No importa con qué formalidades lo hayan consagrado en el altar de la esclavitud, en el mismo momento en que pone pie en el sagrado suelo de Gran Bretaña, el altar y el Dios se hunden en el polvo y queda redimido, regenerado y liberado, por el genio irresistible de la emancipación universal.

Curran [55]


Debemos dejar a Tom un rato en manos de sus torturadores mientras nos volvemos para seguir las aventuras de George y su esposa, a los que dejamos en manos amigables en una granja al borde del camino.

Dejamos a Tom Loker revolviéndose y gruñendo en una inmaculada cama cuáquera, bajo la supervisión maternal de la tía Dorcas, quien le encontraba un paciente tan dócil como si fuera un bisonte enfermo.

Imaginaos a una mujer alta, decorosa y espiritual con un limpio gorro de muselina posado encima de las ondas de su cabello plateado, partidas en medio de una frente despejada debajo de la cual asoman unos ojos grises y pensativos. Un níveo pañuelo de gasa está pulcramente plegado sobre su pecho; su vestido de lustrosa seda marrón susurra pacíficamente mientras se desliza de un lado a otro en el dormitorio.

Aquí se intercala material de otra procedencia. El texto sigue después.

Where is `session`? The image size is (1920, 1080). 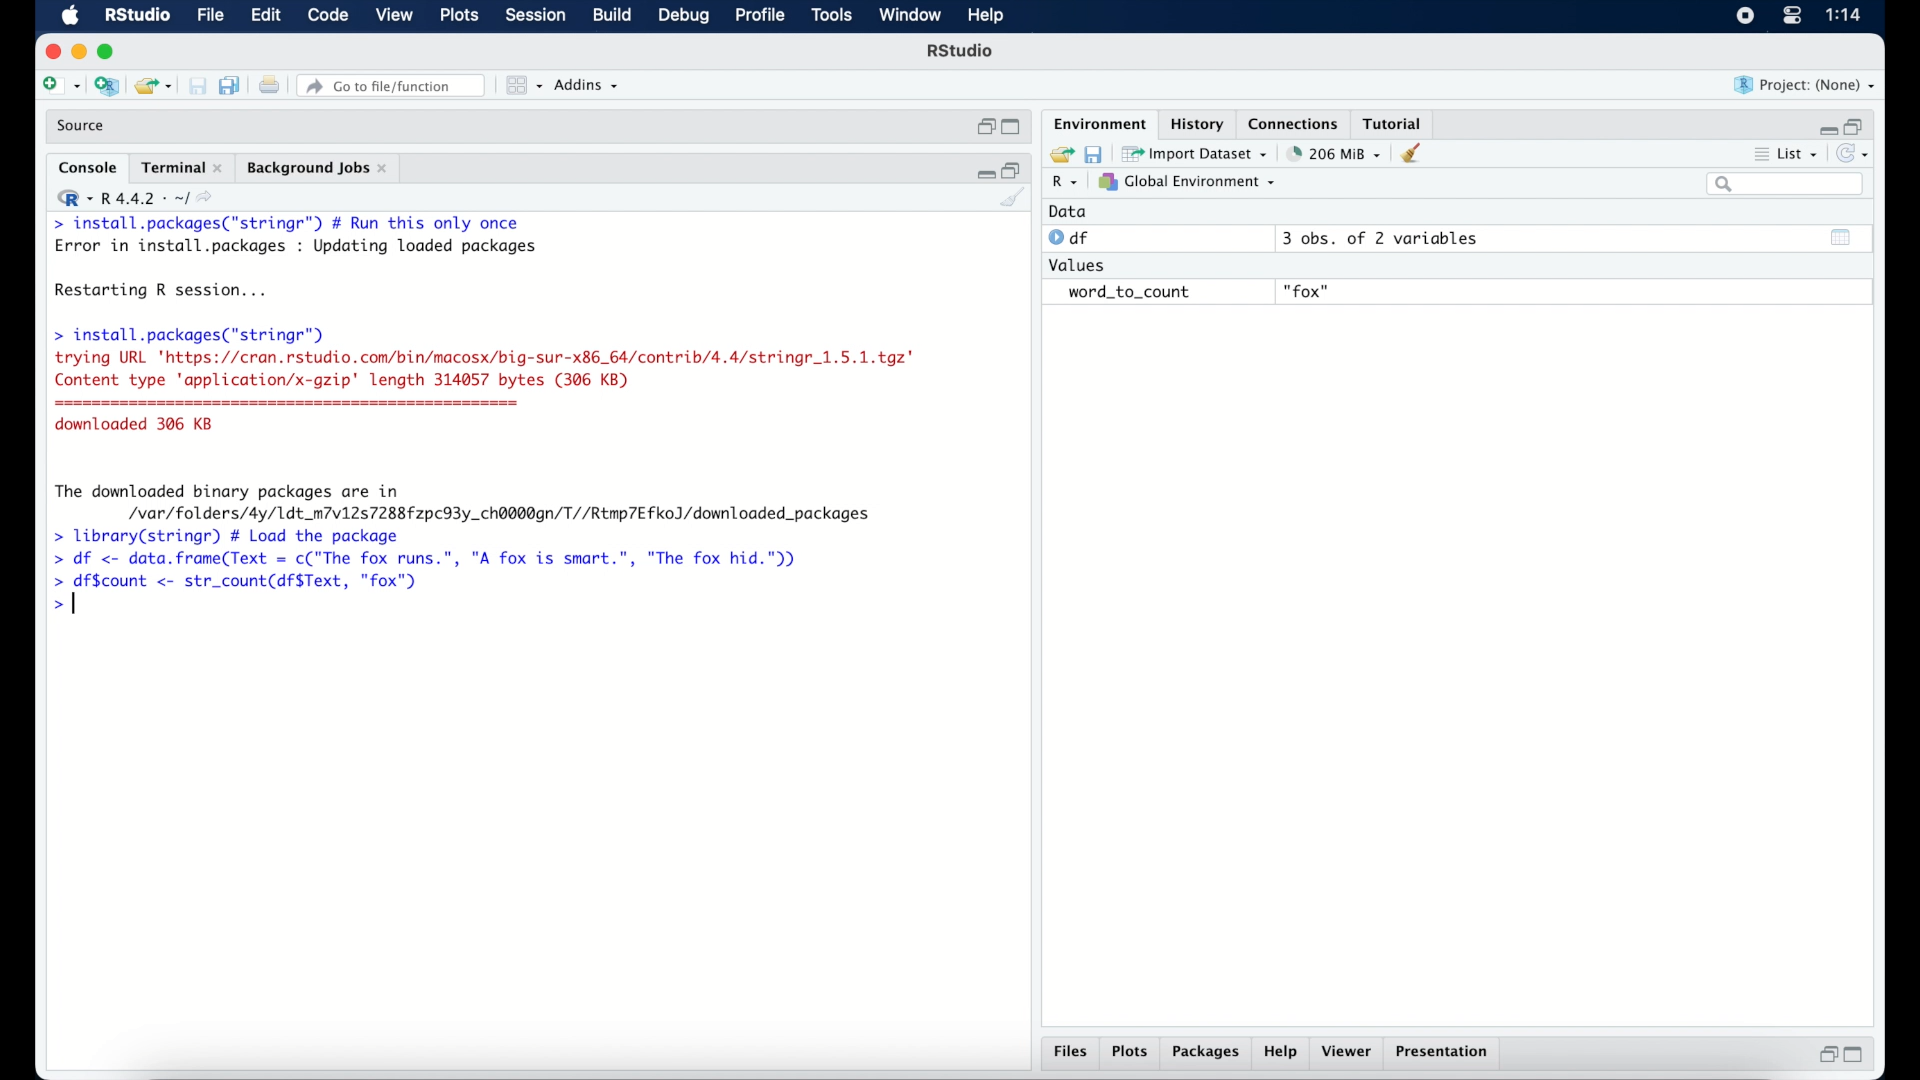 session is located at coordinates (534, 16).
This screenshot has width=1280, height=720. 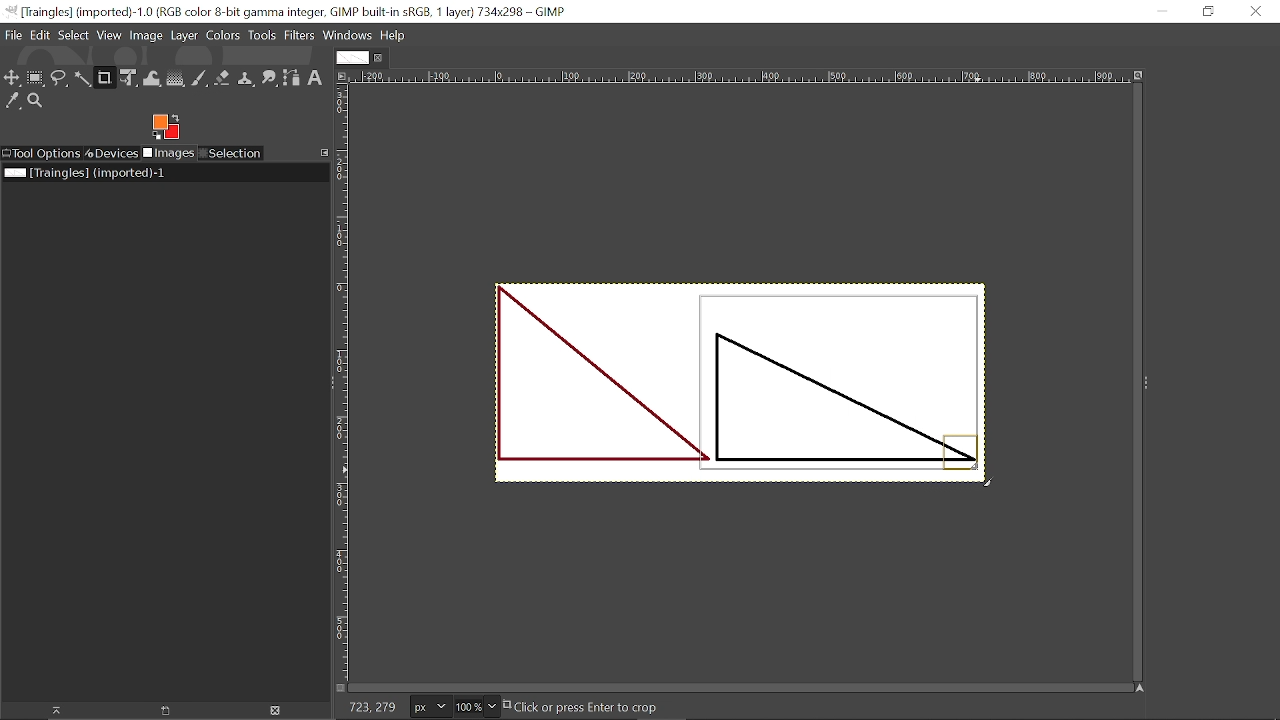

– ¡Diablos! -dijo Tom, apartando la ropa de cama con brusquedad.

– Debo pedirte, Thomas, que no utilices semejante lenguaje -dijo la tía Dorcas, arreglando tranquilamente la cama.

– Pues no lo utilizaré, abuela, si puedo evitarlo -dijo Tom-; pero hace tanto maldito calor que es difícil no renegar.

Dorcas quitó una colcha y volvió a ordenar la ropa de cama, que remetió hasta conseguir que Tom pareciera una especie de crisálida, comentando al mismo tiempo:

– Me gustaría, amigo, que dejaras de jurar y blasfemar y enmendaras tus modales.

– ¿Por qué demonios -preguntó Tom- iba a pensar en mis modales? Es lo último en lo que quisiera pensar, ¡maldita sea!

Y Tom se sacudió, revolviendo y desordenando la cama, dejándola toda de una forma espantosa de contemplar.

– Ese tipo y esa muchacha están aquí, supongo -dijo él hoscamente tras una pausa.

– Así es -dijo Dorcas.

– Más vale que se larguen al lago -dijo Tom-; cuanto antes, mejor.

– Probablemente lo hagan -dijo la tía Dorcas, tejiendo serenamente.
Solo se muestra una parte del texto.